There’s also the educational aspect to consider. Donated bodies are used primarily for first-year anatomy students, who need to learn how the human body is supposedto look, said Ronn Wade, director of the Anatomical Services Division of the University of Maryland Medical School in Baltimore.  

Bioethicist: A final reason to lose weight

“In a perfect world, they’d like to have a perfect body with perfect anatomy -- or near perfect,” said Wade, whose program is among the largest in the nation, with a peak donation of some 1,800 bodies a year.

Studying obesity and other pathologies can come later, once students are familiar with the basics, he added.

Obese bodies are more difficult, time-consuming and unpleasant to study, said Wade, who also heads his state’s anatomy board.

“Basically it’s having to get at the structures you want to see,” he said. “Between the skin and the rest, there’s layers and layers of fat cells.”

Only about a quarter of the bodies Wade receives meet the ideal criteria, he said.
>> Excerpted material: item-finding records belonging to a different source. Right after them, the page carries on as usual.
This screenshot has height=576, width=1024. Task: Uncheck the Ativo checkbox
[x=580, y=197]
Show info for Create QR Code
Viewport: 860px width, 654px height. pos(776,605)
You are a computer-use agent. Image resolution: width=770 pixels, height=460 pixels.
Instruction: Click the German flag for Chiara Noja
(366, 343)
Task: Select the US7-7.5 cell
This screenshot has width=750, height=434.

Perhaps 5 percent of them are morbidly obese.

Wade generally doesn’t reject them outright. But they won’t be used by medical students in first-year classes. They might wind up as clinical specimens used for practice by paramedics or other medical professionals. Some obese bodies can't be used at all, so they're simply cremated and the remains are returned to the families -- without ever serving any research purpose.

So far, medical schools are still able to get enough lean bodies for students to use, experts said. Some programs use corpses from for-profit tissue brokers, which are loosely regulated and supply an unknown number of bodies each year.
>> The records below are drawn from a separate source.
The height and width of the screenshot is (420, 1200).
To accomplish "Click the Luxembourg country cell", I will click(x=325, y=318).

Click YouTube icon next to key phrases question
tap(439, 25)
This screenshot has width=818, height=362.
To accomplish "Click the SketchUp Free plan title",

Still, considering America’s growing girth, some experts are worried about the future.

Anderson, the director of the University of Louisville program, says he can’t use about 10 percent of the 175 to 200 bodies donated each year because of size problems.

He said he’s thought about upping the program’s weight limit from 200 pounds to 250 pounds to ensure a steady supply.

“If we keep it at 200, we may see that we’re turning down potential donors because of that,” he said.

Having to turn down any willing donor is a shame, said Drake, the Cleveland Clinic expert who is also an officer with the American Association of Anatomists. He doubted the family of the 6-foot-1, 350-pound man would find a program to accept his remains. Instead, they likely had to make other arrangements for the man’s disposition.

“It is an emotional thing,” he said. “People really do want to do this.”

That was the case for the mother of Tara Parker-Pope, a New York Times health reporter who recently wrote about the struggle to lose weight and keep it off, both in her own family and in the population at large.

“My mother died of esophageal cancer six years ago,” Parker-Pope wrote. “It was her great regret that in the days before she died, the closest medical school turned down her offer to donate her body because she was obese.”

Those who leave their remains to science tend to be sensitive folks interested in enhancing the public good, said Wade, the Maryland expert who has promoted whole body donation for more than 35 years.  

At the end of a life perhaps spent struggling with weight, learning they’re too heavy to fulfill those altruistic wishes can be devastating.

“It’s kind of another stigma,” said Wade. “They kind of feel victimized.”